● Problem details
Transcribe everything in the records exactly. Skip the images.

——

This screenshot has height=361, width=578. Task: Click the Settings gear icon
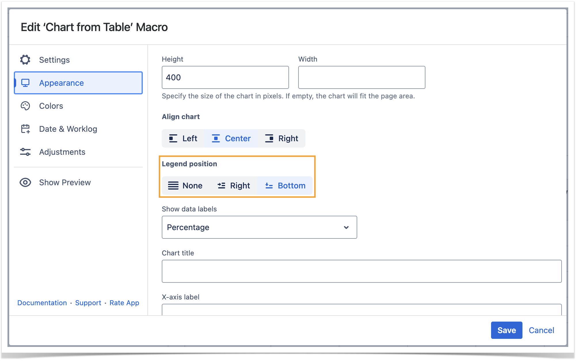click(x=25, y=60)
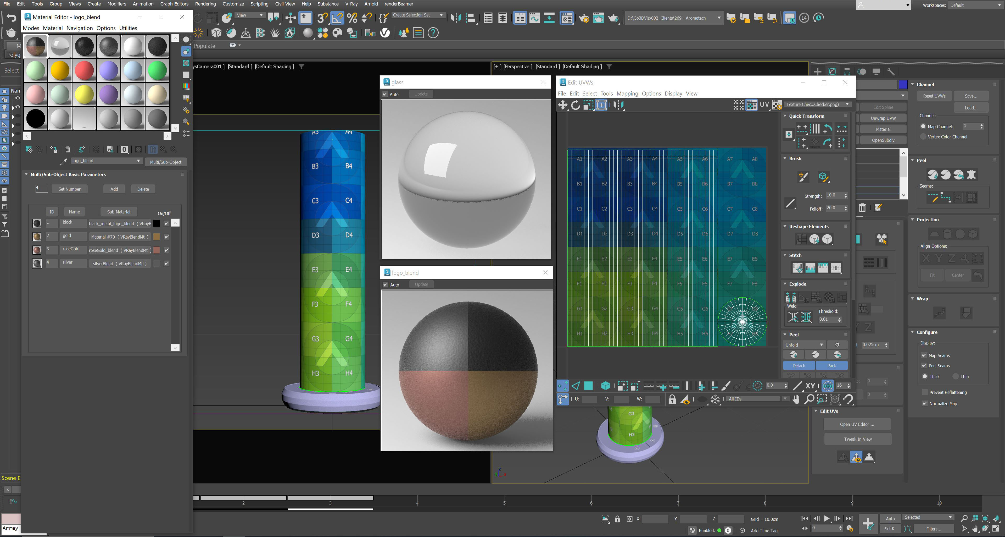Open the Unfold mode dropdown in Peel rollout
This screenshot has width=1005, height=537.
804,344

——

● Output for this task
This screenshot has height=361, width=578. Task: Click the Settings gear icon
click(x=25, y=60)
Open the Unfold mode dropdown in Peel rollout
This screenshot has width=1005, height=537.
804,344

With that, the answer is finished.